Forgive me, Please, if my OT is offensive. Truly moved for this poor woman. I am calling upon our Source to grant her peace, no matter what.
I Love the new header, UW!!! Cool font, too!
Fabulous, FF!
Added this update to my post: (with url that isn’t showing up here)
“Crossposted at Uppity Woman with a great introduction that invokes the era in America when schoolchildren routinely dived under their desk when the air raid siren went off. For anyone looking for reminiscences about life in Cold War USA, Uppity’s comments (and those of a number of her reader’s in the comment section) are the bomb, if you’ll pardon the expression.”
I remember those days also. It did seem stupid to get under our desks. In my first 3 years it didn’t happen because iIwent to a one room country school and we couldn’t hear the sirens out there. We didn’t have running water or bathrooms and this was in the early fifties. My parents were school teachers and started out teaching in one room schools. Said it was the best way for kids to learn. I agree.
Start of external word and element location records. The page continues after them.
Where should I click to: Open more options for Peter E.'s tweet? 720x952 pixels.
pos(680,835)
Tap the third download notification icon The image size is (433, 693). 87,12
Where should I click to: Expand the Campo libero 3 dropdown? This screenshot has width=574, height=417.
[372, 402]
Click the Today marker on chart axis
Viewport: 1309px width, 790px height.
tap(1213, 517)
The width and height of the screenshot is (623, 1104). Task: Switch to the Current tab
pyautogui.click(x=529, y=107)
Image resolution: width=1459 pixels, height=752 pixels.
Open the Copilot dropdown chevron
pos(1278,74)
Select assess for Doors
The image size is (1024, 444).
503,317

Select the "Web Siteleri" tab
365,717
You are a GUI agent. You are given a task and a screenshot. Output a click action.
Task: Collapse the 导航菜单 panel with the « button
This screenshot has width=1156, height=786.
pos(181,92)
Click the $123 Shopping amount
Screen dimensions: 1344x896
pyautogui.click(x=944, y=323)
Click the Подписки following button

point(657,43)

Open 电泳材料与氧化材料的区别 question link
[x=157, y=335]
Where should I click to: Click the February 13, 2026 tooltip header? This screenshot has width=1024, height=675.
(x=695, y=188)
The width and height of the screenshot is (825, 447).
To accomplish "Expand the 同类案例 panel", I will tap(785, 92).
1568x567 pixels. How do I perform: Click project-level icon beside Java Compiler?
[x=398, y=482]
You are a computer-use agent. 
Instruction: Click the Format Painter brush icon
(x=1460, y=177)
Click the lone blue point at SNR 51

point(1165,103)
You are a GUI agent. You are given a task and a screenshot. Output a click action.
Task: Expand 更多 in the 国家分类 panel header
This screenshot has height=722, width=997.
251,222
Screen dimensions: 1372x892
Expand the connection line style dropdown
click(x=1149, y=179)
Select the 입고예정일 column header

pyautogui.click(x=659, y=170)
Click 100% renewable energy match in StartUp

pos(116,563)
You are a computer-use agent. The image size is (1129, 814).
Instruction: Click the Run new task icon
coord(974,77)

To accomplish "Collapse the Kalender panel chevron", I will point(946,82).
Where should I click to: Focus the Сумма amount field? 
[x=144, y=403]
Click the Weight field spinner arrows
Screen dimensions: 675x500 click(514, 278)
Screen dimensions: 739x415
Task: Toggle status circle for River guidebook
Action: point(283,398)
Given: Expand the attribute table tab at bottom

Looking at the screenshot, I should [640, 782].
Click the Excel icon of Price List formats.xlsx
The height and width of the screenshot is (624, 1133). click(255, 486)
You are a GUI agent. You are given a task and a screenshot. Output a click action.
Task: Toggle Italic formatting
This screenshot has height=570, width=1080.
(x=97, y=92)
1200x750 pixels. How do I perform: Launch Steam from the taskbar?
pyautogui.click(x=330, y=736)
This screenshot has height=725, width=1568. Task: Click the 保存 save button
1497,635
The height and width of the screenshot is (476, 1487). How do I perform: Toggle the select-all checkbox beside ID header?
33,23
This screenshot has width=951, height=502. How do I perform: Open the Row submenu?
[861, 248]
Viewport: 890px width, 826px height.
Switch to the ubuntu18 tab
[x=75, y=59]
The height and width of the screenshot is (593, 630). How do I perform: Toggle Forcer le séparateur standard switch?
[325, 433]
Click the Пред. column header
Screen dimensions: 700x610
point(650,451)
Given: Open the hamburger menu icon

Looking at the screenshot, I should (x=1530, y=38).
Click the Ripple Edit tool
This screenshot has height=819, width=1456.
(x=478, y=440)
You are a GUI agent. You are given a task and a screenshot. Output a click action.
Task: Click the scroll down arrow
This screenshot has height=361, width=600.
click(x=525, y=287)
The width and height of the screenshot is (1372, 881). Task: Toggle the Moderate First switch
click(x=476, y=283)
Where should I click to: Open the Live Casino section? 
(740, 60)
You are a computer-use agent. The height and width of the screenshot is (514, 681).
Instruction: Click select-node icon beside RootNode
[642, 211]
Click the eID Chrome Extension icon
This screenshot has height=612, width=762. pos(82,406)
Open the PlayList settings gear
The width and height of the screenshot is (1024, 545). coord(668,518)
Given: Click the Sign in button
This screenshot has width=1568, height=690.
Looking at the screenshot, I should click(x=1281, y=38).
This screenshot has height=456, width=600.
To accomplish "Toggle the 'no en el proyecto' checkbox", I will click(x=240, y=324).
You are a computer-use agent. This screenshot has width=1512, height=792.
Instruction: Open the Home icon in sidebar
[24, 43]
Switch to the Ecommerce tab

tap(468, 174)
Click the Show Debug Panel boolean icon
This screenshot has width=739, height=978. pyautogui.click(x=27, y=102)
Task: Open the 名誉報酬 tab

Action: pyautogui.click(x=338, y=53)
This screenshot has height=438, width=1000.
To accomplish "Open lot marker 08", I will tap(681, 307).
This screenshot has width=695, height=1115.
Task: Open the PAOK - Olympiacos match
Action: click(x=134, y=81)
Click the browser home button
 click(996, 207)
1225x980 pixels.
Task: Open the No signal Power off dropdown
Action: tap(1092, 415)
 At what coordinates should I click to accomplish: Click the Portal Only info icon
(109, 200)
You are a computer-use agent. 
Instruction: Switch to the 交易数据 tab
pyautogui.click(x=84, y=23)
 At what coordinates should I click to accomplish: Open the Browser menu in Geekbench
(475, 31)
Also, I am a nurse and have done and still do some school nursing. Nurses do give out medications to children who have them prescribed. So many ADD medicatins. It is one of the most misdiagnosed conditions. Also, school nurses have a lot more responsibilities like doing hearing and eye exams,etc. There is a lot of documentaion on everyting and paper work.
Nancy, ADD meds are the perfect way to make things easy for parents and teachers. You take a spirited kid and you medicate him so he’s nice and calm. Pathetic, really.